What to work on: Copy out the material below word for word, every line.

Data for review:
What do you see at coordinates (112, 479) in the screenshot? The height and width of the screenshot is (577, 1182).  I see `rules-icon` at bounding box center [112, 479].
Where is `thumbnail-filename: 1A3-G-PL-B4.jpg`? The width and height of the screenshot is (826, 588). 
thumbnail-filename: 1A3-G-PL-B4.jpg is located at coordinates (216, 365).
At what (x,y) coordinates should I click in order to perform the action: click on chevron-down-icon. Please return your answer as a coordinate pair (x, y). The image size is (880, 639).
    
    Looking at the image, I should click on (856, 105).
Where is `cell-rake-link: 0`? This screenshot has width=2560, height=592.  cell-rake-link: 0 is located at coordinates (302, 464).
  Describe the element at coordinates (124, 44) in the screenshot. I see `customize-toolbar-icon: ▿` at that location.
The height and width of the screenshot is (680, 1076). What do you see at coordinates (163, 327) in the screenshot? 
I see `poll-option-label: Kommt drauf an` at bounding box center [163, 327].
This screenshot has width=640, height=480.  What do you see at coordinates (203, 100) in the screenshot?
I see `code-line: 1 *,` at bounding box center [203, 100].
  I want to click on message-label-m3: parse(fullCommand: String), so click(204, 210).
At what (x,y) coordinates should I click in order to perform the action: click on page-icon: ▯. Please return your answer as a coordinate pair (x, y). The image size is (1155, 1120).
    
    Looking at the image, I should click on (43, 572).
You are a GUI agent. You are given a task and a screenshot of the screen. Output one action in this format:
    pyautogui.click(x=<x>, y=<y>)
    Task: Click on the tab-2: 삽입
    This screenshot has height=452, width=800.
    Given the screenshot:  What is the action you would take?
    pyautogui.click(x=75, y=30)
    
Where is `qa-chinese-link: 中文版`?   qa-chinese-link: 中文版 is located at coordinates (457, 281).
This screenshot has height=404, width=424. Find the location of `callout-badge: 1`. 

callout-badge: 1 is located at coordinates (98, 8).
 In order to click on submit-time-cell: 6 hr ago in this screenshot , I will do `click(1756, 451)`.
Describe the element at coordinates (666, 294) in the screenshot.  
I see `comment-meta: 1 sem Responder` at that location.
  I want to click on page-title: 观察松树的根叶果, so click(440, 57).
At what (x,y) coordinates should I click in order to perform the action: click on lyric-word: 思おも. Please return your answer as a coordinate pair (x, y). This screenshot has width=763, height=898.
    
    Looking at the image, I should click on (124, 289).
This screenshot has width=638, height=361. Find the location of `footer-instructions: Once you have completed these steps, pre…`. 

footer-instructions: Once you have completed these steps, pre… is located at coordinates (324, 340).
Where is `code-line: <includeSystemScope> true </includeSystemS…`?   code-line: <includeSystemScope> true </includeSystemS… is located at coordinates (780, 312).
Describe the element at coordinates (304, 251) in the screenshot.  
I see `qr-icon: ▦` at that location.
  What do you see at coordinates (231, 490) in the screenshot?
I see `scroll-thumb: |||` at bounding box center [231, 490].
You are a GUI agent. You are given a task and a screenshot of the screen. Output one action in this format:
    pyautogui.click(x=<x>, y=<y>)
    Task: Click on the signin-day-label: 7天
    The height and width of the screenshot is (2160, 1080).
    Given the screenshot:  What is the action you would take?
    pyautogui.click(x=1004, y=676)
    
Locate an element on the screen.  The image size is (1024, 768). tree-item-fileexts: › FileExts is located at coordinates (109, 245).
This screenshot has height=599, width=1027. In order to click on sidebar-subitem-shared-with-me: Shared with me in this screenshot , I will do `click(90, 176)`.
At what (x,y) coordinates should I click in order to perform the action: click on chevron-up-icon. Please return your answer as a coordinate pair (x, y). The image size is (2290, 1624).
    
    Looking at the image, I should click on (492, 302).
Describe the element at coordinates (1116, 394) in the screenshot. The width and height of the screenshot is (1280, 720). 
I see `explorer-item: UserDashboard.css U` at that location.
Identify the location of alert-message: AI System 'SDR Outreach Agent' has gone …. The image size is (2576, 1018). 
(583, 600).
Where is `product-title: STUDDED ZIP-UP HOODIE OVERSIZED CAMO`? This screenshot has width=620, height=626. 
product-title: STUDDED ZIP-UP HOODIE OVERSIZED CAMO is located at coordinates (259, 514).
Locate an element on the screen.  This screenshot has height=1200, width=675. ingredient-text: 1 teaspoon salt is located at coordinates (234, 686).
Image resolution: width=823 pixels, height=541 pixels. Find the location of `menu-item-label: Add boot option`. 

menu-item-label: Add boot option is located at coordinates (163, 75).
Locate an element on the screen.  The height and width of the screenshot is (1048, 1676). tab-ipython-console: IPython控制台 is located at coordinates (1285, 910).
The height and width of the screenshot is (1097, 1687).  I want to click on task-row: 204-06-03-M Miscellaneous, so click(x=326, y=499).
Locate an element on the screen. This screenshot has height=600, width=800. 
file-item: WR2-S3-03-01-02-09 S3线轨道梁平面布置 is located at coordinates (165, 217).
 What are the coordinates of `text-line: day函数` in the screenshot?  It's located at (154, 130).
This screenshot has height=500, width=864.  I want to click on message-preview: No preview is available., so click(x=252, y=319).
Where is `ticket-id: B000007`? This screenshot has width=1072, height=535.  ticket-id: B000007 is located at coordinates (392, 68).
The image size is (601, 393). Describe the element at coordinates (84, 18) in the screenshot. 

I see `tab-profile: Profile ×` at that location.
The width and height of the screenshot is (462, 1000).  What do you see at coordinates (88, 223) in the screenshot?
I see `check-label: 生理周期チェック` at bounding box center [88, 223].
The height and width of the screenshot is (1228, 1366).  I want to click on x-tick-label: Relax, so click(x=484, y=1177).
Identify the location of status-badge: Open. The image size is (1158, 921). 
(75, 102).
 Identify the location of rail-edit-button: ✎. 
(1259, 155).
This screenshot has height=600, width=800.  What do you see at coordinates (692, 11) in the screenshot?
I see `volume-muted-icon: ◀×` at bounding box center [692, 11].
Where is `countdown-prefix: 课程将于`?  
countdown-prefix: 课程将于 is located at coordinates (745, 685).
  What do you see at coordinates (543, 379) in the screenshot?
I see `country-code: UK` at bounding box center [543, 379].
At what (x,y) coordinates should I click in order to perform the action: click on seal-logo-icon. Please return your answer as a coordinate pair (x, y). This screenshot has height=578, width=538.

Exercise output:
What do you see at coordinates (112, 479) in the screenshot? The height and width of the screenshot is (577, 1182).  I see `rules-icon` at bounding box center [112, 479].
Where is `thumbnail-filename: 1A3-G-PL-B4.jpg`? The width and height of the screenshot is (826, 588). 
thumbnail-filename: 1A3-G-PL-B4.jpg is located at coordinates (216, 365).
At what (x,y) coordinates should I click in order to perform the action: click on chevron-down-icon. Please return your answer as a coordinate pair (x, y). The image size is (880, 639).
    
    Looking at the image, I should click on (856, 105).
Where is `cell-rake-link: 0`? This screenshot has width=2560, height=592.  cell-rake-link: 0 is located at coordinates (302, 464).
  Describe the element at coordinates (124, 44) in the screenshot. I see `customize-toolbar-icon: ▿` at that location.
The height and width of the screenshot is (680, 1076). What do you see at coordinates (163, 327) in the screenshot? 
I see `poll-option-label: Kommt drauf an` at bounding box center [163, 327].
This screenshot has width=640, height=480.  What do you see at coordinates (203, 100) in the screenshot?
I see `code-line: 1 *,` at bounding box center [203, 100].
  I want to click on message-label-m3: parse(fullCommand: String), so click(204, 210).
At what (x,y) coordinates should I click in order to perform the action: click on page-icon: ▯. Please return your answer as a coordinate pair (x, y). The image size is (1155, 1120).
    
    Looking at the image, I should click on (43, 572).
You are a GUI agent. You are given a task and a screenshot of the screen. Output one action in this format:
    pyautogui.click(x=<x>, y=<y>)
    Task: Click on the tab-2: 삽입
    This screenshot has height=452, width=800.
    Given the screenshot:  What is the action you would take?
    pyautogui.click(x=75, y=30)
    
Where is `qa-chinese-link: 中文版`?   qa-chinese-link: 中文版 is located at coordinates (457, 281).
This screenshot has height=404, width=424. Find the location of `callout-badge: 1`. 

callout-badge: 1 is located at coordinates (98, 8).
 In order to click on submit-time-cell: 6 hr ago in this screenshot , I will do `click(1756, 451)`.
Describe the element at coordinates (666, 294) in the screenshot.  
I see `comment-meta: 1 sem Responder` at that location.
  I want to click on page-title: 观察松树的根叶果, so click(440, 57).
At what (x,y) coordinates should I click in order to perform the action: click on lyric-word: 思おも. Please return your answer as a coordinate pair (x, y). This screenshot has width=763, height=898.
    
    Looking at the image, I should click on (124, 289).
This screenshot has width=638, height=361. Find the location of `footer-instructions: Once you have completed these steps, pre…`. 

footer-instructions: Once you have completed these steps, pre… is located at coordinates (324, 340).
Where is `code-line: <includeSystemScope> true </includeSystemS…`?   code-line: <includeSystemScope> true </includeSystemS… is located at coordinates (780, 312).
Describe the element at coordinates (304, 251) in the screenshot.  
I see `qr-icon: ▦` at that location.
  What do you see at coordinates (231, 490) in the screenshot?
I see `scroll-thumb: |||` at bounding box center [231, 490].
You are a GUI agent. You are given a task and a screenshot of the screen. Output one action in this format:
    pyautogui.click(x=<x>, y=<y>)
    Task: Click on the signin-day-label: 7天
    The height and width of the screenshot is (2160, 1080).
    Given the screenshot:  What is the action you would take?
    pyautogui.click(x=1004, y=676)
    
Locate an element on the screen.  The image size is (1024, 768). tree-item-fileexts: › FileExts is located at coordinates (109, 245).
This screenshot has height=599, width=1027. In order to click on sidebar-subitem-shared-with-me: Shared with me in this screenshot , I will do `click(90, 176)`.
At what (x,y) coordinates should I click in order to perform the action: click on chevron-up-icon. Please return your answer as a coordinate pair (x, y). The image size is (2290, 1624).
    
    Looking at the image, I should click on (492, 302).
Describe the element at coordinates (1116, 394) in the screenshot. The width and height of the screenshot is (1280, 720). 
I see `explorer-item: UserDashboard.css U` at that location.
Identify the location of alert-message: AI System 'SDR Outreach Agent' has gone …. The image size is (2576, 1018). 
(583, 600).
Where is `product-title: STUDDED ZIP-UP HOODIE OVERSIZED CAMO`? This screenshot has width=620, height=626. 
product-title: STUDDED ZIP-UP HOODIE OVERSIZED CAMO is located at coordinates (259, 514).
Locate an element on the screen.  This screenshot has height=1200, width=675. ingredient-text: 1 teaspoon salt is located at coordinates (234, 686).
Image resolution: width=823 pixels, height=541 pixels. Find the location of `menu-item-label: Add boot option`. 

menu-item-label: Add boot option is located at coordinates (163, 75).
Locate an element on the screen.  The height and width of the screenshot is (1048, 1676). tab-ipython-console: IPython控制台 is located at coordinates (1285, 910).
The height and width of the screenshot is (1097, 1687).  I want to click on task-row: 204-06-03-M Miscellaneous, so click(x=326, y=499).
Locate an element on the screen. This screenshot has height=600, width=800. 
file-item: WR2-S3-03-01-02-09 S3线轨道梁平面布置 is located at coordinates (165, 217).
 What are the coordinates of `text-line: day函数` in the screenshot?  It's located at (154, 130).
This screenshot has height=500, width=864.  I want to click on message-preview: No preview is available., so click(x=252, y=319).
Where is `ticket-id: B000007`? This screenshot has width=1072, height=535.  ticket-id: B000007 is located at coordinates (392, 68).
The image size is (601, 393). Describe the element at coordinates (84, 18) in the screenshot. 

I see `tab-profile: Profile ×` at that location.
The width and height of the screenshot is (462, 1000).  What do you see at coordinates (88, 223) in the screenshot?
I see `check-label: 生理周期チェック` at bounding box center [88, 223].
The height and width of the screenshot is (1228, 1366).  I want to click on x-tick-label: Relax, so click(x=484, y=1177).
Identify the location of status-badge: Open. The image size is (1158, 921). 
(75, 102).
 Identify the location of rail-edit-button: ✎. 
(1259, 155).
This screenshot has height=600, width=800.  What do you see at coordinates (692, 11) in the screenshot?
I see `volume-muted-icon: ◀×` at bounding box center [692, 11].
Where is `countdown-prefix: 课程将于`?  
countdown-prefix: 课程将于 is located at coordinates (745, 685).
  What do you see at coordinates (543, 379) in the screenshot?
I see `country-code: UK` at bounding box center [543, 379].
At what (x,y) coordinates should I click in order to perform the action: click on seal-logo-icon. Please return your answer as a coordinate pair (x, y). This screenshot has height=578, width=538.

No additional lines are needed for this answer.